How to deal with Sharing Your Man …
Love does not define boundaries. It speaks to us through many many situations. It is not an easy thing to be in love with a man, Let alone sharing him with another. Life is complicated as it is and to handle all that takes a lot of wisdom and some courage.
Some of us have been placed in this rather compromising position. Some of us are going through a hard time wondering when you will hear from your love again. yes i have counseled many during these hard times.
Most of those i have spoken to have had great spiritual connections with their partners. he could be a past life connection and you feel your heart connecting with him almost immediately . and before you know it you are involved.!!! This is sometimes the case.
The past life connection is a hard one to let go. You may have tried, and woken up feeling lost and depressed. I understand. The important fact is that you work through it at the time.

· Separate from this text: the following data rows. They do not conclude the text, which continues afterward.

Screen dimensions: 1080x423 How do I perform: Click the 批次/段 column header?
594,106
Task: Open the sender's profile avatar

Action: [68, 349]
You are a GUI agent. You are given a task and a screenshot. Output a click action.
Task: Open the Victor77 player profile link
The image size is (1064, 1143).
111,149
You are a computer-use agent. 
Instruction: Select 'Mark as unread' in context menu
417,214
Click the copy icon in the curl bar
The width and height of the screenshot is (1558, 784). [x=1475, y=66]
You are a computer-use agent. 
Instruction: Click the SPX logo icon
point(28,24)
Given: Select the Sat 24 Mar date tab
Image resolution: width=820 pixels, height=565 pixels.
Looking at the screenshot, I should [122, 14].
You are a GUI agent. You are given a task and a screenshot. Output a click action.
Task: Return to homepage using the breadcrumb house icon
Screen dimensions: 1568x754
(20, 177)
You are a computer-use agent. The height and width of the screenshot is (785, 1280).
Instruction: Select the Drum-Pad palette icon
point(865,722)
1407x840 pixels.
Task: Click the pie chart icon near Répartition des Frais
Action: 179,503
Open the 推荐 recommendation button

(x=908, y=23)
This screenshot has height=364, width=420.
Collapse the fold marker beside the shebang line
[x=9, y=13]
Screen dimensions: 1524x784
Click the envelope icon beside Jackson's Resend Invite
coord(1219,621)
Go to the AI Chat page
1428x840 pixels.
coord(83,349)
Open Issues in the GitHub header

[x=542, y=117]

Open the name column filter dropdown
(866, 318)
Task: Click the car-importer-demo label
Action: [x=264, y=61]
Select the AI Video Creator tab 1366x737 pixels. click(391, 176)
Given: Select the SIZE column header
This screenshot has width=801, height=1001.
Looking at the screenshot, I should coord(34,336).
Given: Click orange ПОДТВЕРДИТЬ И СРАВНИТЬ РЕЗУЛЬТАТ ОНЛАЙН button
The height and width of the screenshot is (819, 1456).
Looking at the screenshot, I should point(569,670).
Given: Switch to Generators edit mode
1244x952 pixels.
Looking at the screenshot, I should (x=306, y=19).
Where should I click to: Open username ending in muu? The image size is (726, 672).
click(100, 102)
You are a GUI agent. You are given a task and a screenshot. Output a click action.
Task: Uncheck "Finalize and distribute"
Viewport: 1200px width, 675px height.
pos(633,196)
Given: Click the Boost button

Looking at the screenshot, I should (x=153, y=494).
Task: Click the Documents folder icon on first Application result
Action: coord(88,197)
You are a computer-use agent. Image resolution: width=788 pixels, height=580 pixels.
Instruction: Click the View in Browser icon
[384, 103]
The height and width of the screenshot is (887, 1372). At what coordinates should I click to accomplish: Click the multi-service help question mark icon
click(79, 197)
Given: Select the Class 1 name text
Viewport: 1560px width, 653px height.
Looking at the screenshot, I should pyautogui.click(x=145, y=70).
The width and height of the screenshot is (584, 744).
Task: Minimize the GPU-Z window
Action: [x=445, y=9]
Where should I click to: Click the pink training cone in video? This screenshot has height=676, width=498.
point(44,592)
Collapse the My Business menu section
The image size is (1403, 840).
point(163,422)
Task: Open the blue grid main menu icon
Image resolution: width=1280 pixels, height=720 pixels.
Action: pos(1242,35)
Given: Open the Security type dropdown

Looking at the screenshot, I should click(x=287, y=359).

To most people being in love is a wonderful intense experience. and it should be. Most of my clients who ask me this question. The important fact is to understand where your man or women is coming from. Look at his background . Once you have understood the circumstances then we can look at the emotional aspects of the relationship.
Most of the time people have a great sense of duty that surrounds them. if you are a mother or a father the duty as a parent can over come the desire to be with a lover. So sometimes you end up feeling left out.
It is hard dealing with these times but it is also important to understand the kind of connection that you have with your lover. Him being unavailable does not mean that he does not care.
Most of the time people push aside the feelings of love, because it cam take up a lot of their energy and leaves them feeling a little impractical. Specially when situations demands one to- ” just get things done”.
It is better at the time to focus on positive thoughts and remember the good times. Even though life may not seem very fair to you at the time, getting grouchy about it will only add to the energy separation and spiritual distancing. .
Now I don’t mean you need to go out and party!! No, it is better to find another area that you feel happy being in or doing some thing that brings you joy. Don’t make your feelings the central focus of your life. If you do you are in for a lonely ride sometimes.
Remember that sense of duty, and time to love, is most often kept separate and so you have to stop hurting your mind over the fact that he has not called you in a few days.
It is not for me to tell you how to live your life. but we own the most important spiritual gift. Making good choices. So if you do care very deeply for your lover at this time. Look at it for what it is. believe in your own feeling and make good choices for your future.
you will know if he loves you, You will feel it when you are with him. take those times to be special and understand them for what they are. In other words. ” call a spade a spade ” Life is about working the path. We have all wanted to walk the path of life and so how we do it becomes our own choice.
Walk it well. Protect your choices and understand that love is sometimes sacrificed for duty. It is better to live your life well and let this relationship be an enriching factor to your life. Placing it in the center of your being may not be the best thing to do, If he is still involved with another. Even though LOVE is very essential, your investment in love also needs to give you some returns.
The best way to do this is to give yourself a timeframe towards your relationship. Or else you may be find yourself constantly being ” the other ” women. Now if this is OK with you then so be it. Life and love is precious. Don’t waste it…
Be mindful of how important your daily life is. Imagine it filled with love, and set your goals to achieve it. Time spent can never be regained. So spend it will, wisely, effectively and with purpose. May the Love of the universe be with you now and always.